A recent report from Trustwave, the "2016 Security Pressures Report", found that IT managers feel pressured to buy new cybersecurity products even if they or their staff don't have the right skills to implement the technology. How can managers push back on this pressure? Or should they buy the new technology and get the training to implement it properly?
The 2016 Trustwave report found that 74% of the 1,400 IT/security professional respondents felt pressured to select the latest cybersecurity products, while 31% lacked the resources to properly adopt, deploy and use them. The survey does not say where the pressures are coming from or what new cybersecurity products are referred to, but it does state that the majority of respondents (54%) listed detection of vulnerabilities, malware, malicious activity or compromises as their most pressure-inducing security responsibilities.
Given the threats listed, the cybersecurity products in question appear to focus on SIEMs, FIMs, NGFWs, IPS/IDS, DLP, MDM, MFA and antivirus/antimalware software. These technologies continue to improve in scope, scalability, coverage and manageability but commensurately so do the skills required to use them.

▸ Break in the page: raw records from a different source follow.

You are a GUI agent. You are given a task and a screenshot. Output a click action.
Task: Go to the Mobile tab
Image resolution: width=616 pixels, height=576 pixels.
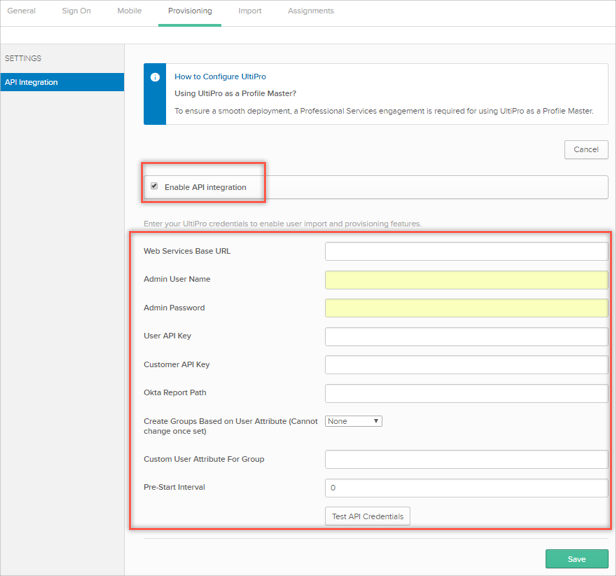tap(129, 11)

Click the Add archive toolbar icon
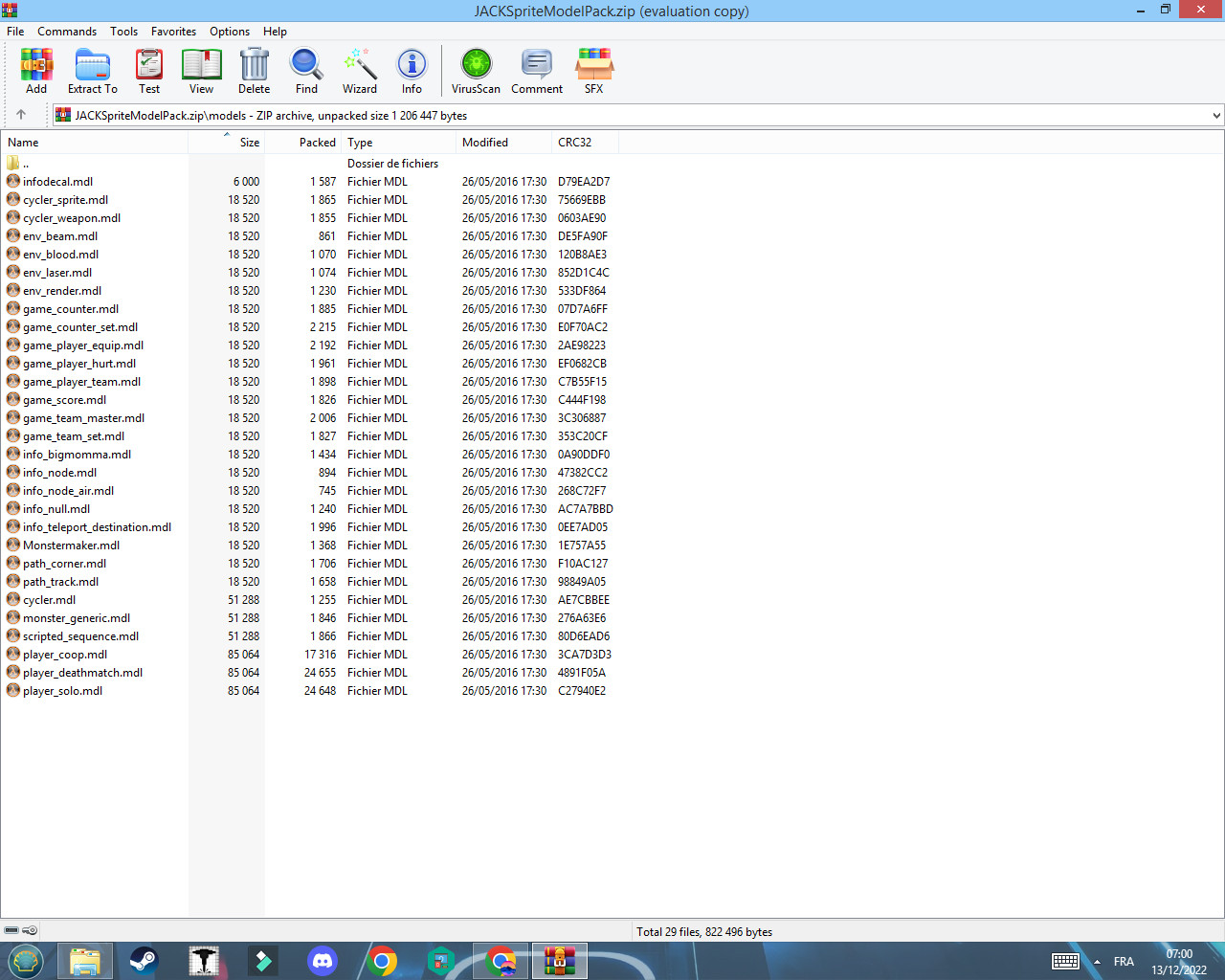click(x=36, y=71)
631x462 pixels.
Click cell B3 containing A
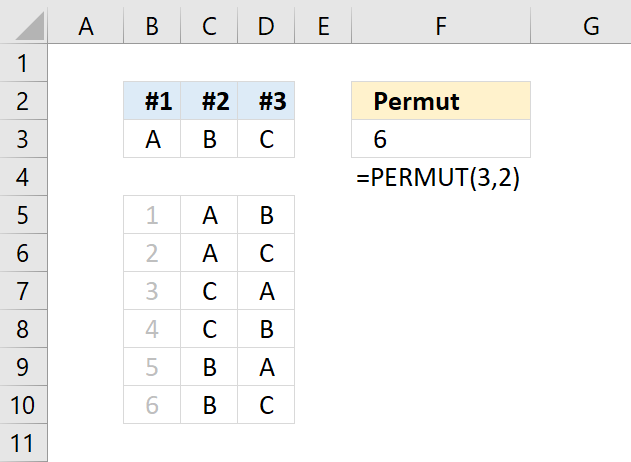click(x=152, y=139)
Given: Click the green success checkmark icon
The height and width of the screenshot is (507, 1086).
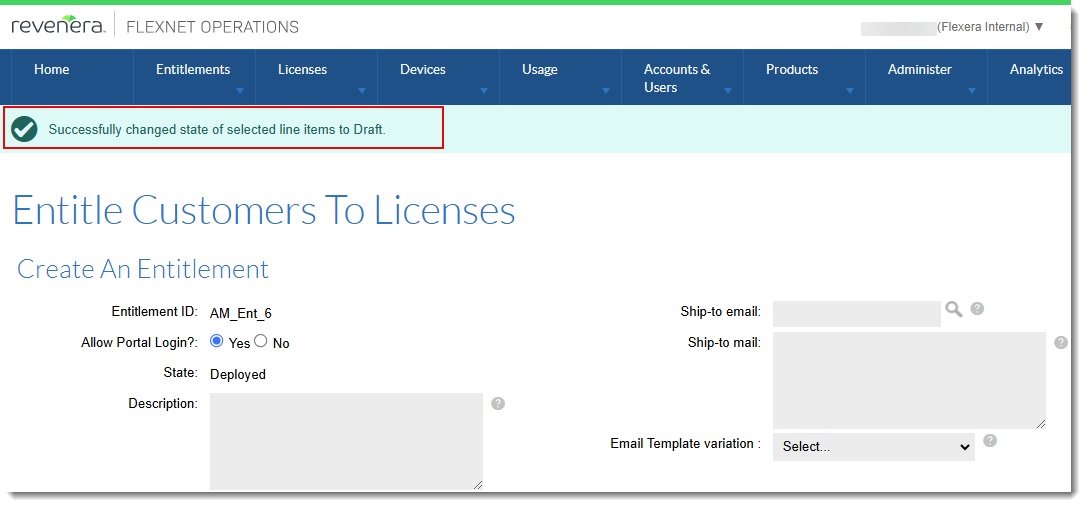Looking at the screenshot, I should point(25,129).
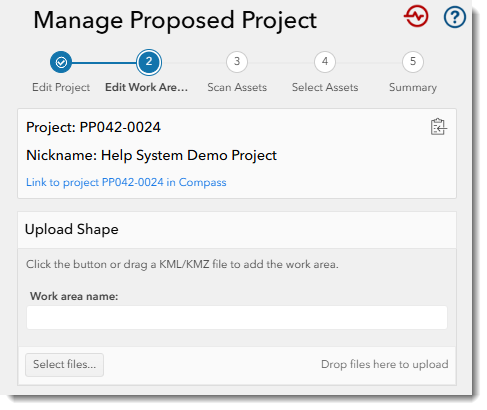Click the Project: PP042-0024 title text
The image size is (487, 410).
click(x=93, y=127)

The pressure to use the latest cybersecurity products likely comes from upper management, industry best practices, emerging technologies and perceived risk levels. But before succumbing to these pressures, security professionals need to realistically look over their situation and do three things:
- Perform a security risk assessment to identify mission critical applications, sensitive and confidential data, the business impact if the technology is not available due to errors or breaches, threats to critical assets and applications, and the effectiveness of the design of controls over these assets;
- Perform a skills inventory of the staff to determine whether the products being considered or already in place are properly used; and
- Determine whether to focus on building internal capabilities or outsource to a managed service provider.
Asking how managers can push back on these pressures is the wrong question. It's better not to push back on pressures but to instead focus on planning, proposing, deploying and maintaining the most effective cybersecurity products.
- Make security plans based on risk assessments, a skills inventory and whether security services are outsourced or kept in-house. Plans should also be based on a proven cybersecurity framework;
- Propose the security plan to executive management for approval and funding;
- Deploy the approved technology and information security program. This includes eliminating shelfware and upgrading to current tools; and
- Maintain the program through security monitoring, updating to current patches, testing controls, staying compliant and remediating any issues. This includes building staff skill levels if the security program is kept in-house.
This is an iterative process. As the enterprise expands, protection levels may also grow. Security professionals should not allow pressures for new cybersecurity products to drive what they need and what they know is right for the enterprise.
Ask the Expert:
Have questions about enterprise security? Send them via email today. (All questions are anonymous.)
Find out when it's time to change your cybersecurity products
Learn how security vendor hacks affect enterprises
Discover how a risk assessment on a third-party vendor can improve security
Dig Deeper on Security operations and management
Related Q&A from Mike O. Villegas
Best practices for reporting ransomware attacks
As ransomware continues to surge, companies are faced with decisions to report the attacks, pay the ransom or both. Experts weigh in on the options ... Continue Reading
What should be included in a social media security policy?
A social media security policy is necessary for most enterprises today. Expert Mike O. Villegas discusses what should be included in social media ... Continue Reading
Can CISOs facilitate peace between privacy and information security?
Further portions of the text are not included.